_Problem:_
From the listing below, extract each line containing the string "handle".

(Beginning of Data under study)

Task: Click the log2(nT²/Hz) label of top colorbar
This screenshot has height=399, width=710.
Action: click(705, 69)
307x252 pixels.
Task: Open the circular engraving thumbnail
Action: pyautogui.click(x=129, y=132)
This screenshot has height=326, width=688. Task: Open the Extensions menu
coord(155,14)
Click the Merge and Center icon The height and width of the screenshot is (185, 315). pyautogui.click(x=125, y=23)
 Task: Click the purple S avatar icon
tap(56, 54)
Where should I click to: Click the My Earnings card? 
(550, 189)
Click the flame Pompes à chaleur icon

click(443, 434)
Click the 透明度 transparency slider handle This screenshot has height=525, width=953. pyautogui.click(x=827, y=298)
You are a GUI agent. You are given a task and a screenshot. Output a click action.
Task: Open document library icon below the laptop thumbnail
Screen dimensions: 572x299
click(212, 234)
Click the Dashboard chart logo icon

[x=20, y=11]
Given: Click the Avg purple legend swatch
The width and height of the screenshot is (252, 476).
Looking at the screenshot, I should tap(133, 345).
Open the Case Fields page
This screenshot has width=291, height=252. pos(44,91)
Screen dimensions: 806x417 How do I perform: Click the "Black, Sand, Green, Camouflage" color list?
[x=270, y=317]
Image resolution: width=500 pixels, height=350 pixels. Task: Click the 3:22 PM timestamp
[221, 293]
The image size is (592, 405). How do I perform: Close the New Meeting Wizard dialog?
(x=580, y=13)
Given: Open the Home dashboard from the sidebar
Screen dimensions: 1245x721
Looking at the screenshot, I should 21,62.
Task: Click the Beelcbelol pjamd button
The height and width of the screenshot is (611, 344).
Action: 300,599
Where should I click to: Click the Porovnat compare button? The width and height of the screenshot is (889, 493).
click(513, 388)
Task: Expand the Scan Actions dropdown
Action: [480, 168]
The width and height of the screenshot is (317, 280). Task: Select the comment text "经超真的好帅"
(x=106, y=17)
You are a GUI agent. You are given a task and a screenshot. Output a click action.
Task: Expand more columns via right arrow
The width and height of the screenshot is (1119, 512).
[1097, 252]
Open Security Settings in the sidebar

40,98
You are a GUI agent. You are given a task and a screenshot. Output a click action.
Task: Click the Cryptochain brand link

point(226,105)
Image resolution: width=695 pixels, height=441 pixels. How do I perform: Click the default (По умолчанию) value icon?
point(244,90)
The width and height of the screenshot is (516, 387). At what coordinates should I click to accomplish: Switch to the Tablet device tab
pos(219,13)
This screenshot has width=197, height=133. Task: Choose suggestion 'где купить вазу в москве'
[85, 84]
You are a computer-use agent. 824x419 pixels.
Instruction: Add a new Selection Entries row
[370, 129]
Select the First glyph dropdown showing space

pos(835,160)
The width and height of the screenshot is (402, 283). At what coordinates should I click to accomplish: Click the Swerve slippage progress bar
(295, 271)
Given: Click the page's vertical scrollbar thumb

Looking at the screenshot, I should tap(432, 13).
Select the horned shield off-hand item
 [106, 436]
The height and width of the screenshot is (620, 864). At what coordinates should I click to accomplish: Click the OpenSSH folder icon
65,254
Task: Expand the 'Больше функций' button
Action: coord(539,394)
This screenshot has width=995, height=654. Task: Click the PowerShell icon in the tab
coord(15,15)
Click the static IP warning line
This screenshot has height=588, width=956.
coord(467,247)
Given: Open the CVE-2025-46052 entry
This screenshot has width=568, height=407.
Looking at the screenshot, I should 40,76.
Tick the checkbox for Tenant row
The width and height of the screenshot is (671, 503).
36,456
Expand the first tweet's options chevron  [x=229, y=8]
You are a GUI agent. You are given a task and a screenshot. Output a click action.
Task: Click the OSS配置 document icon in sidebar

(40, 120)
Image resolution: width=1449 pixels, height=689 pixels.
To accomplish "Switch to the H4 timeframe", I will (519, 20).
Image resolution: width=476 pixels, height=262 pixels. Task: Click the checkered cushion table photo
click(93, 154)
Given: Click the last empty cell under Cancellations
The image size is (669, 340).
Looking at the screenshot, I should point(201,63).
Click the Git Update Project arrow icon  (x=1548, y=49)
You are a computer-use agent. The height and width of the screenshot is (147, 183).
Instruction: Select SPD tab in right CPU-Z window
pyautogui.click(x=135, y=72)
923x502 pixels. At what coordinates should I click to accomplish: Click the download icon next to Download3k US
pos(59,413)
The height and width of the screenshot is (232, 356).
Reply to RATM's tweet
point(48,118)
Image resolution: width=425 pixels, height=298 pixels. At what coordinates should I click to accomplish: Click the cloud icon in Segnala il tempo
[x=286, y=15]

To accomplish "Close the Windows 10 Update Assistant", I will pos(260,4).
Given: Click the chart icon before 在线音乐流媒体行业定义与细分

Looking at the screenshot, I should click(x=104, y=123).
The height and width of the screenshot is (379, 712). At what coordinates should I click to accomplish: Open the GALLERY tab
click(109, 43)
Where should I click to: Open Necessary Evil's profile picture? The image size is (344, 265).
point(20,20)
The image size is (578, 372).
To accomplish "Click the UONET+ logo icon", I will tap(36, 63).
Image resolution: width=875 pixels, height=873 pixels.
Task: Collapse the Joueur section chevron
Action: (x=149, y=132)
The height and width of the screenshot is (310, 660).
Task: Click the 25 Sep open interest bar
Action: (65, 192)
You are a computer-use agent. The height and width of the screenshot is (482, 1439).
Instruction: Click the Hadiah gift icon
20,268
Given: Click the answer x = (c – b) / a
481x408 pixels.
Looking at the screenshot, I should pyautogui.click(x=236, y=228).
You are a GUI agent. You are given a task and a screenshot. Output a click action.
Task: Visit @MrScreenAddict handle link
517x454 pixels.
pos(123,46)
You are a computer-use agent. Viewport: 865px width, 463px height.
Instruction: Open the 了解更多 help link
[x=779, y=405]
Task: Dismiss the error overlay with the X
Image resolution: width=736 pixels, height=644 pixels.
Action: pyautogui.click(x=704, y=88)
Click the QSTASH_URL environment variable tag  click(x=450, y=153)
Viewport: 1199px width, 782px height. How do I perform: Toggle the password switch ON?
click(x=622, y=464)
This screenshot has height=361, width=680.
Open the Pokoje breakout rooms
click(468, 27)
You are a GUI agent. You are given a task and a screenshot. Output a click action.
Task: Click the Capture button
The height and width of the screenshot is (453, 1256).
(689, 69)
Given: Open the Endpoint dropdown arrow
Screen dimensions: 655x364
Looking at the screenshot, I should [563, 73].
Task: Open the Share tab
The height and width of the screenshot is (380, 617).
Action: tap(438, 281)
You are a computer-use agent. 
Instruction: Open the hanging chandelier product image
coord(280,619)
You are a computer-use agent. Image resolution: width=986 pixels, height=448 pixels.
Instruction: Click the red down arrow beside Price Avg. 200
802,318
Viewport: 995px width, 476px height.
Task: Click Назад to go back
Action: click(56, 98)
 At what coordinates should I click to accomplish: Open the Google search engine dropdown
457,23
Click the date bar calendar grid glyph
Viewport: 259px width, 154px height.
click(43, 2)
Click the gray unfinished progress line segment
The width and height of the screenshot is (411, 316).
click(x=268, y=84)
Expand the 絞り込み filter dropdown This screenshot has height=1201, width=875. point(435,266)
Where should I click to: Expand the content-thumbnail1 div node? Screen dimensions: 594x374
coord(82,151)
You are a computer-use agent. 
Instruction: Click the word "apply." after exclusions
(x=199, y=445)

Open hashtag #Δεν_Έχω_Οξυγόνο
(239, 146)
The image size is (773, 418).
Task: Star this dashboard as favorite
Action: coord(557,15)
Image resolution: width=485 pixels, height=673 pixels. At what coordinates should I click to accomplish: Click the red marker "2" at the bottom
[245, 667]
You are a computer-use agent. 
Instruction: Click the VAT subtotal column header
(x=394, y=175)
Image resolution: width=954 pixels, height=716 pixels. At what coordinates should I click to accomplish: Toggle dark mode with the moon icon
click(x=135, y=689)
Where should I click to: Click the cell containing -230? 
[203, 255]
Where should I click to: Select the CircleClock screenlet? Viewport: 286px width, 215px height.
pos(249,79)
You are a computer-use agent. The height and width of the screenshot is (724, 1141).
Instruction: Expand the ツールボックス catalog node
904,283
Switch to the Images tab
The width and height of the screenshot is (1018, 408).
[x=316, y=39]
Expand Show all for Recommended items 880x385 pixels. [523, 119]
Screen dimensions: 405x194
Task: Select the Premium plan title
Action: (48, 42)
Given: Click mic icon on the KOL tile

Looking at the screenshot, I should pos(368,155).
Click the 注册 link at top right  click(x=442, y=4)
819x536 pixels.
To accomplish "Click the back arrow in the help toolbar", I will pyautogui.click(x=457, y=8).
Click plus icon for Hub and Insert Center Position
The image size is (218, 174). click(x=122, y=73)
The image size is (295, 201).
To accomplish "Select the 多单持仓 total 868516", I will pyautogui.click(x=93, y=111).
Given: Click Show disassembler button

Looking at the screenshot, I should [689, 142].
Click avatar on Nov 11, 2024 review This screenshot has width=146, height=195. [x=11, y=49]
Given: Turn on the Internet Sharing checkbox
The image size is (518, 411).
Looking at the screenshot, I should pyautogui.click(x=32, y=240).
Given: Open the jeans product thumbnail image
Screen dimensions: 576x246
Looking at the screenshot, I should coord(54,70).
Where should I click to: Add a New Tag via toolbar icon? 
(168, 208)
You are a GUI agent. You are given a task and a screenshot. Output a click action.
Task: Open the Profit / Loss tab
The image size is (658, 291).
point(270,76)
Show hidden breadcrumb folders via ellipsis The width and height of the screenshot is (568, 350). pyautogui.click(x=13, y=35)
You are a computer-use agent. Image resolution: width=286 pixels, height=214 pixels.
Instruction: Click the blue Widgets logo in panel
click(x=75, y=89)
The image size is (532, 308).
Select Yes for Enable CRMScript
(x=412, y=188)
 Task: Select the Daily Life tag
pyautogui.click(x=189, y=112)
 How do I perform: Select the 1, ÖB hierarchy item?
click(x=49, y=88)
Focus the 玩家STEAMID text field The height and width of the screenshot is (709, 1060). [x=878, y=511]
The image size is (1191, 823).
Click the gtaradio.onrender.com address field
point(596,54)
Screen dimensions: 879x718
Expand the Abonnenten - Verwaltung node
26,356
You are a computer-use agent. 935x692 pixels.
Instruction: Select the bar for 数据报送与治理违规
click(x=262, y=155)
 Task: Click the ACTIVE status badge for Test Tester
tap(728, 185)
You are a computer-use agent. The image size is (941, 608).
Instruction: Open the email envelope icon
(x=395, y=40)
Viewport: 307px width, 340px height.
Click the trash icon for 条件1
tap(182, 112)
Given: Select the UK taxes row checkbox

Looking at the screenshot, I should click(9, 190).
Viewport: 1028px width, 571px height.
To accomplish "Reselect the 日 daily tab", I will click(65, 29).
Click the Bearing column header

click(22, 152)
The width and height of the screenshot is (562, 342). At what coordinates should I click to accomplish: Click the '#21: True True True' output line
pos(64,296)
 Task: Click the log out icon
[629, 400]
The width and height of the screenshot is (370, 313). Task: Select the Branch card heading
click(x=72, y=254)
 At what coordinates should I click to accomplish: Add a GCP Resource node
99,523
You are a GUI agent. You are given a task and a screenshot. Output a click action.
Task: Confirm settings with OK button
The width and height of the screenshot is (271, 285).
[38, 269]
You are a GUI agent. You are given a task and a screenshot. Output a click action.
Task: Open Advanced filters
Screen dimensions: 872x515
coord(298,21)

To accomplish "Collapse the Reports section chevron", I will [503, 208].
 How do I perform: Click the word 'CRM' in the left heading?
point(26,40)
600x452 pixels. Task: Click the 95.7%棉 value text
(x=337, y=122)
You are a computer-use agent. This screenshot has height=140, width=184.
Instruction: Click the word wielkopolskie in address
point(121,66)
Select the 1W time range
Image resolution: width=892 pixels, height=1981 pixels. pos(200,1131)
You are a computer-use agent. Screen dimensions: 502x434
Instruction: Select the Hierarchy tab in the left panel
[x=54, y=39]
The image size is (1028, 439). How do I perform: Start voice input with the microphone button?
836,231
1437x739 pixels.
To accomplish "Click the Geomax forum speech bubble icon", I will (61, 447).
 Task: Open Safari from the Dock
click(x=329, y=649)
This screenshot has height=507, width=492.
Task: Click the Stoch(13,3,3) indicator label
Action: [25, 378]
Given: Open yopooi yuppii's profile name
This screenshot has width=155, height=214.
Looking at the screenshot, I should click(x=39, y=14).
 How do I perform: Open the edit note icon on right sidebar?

(End of Data under study)

_Written answer:_
Click the 透明度 transparency slider handle This screenshot has height=525, width=953. pyautogui.click(x=827, y=298)
Task: Visit @MrScreenAddict handle link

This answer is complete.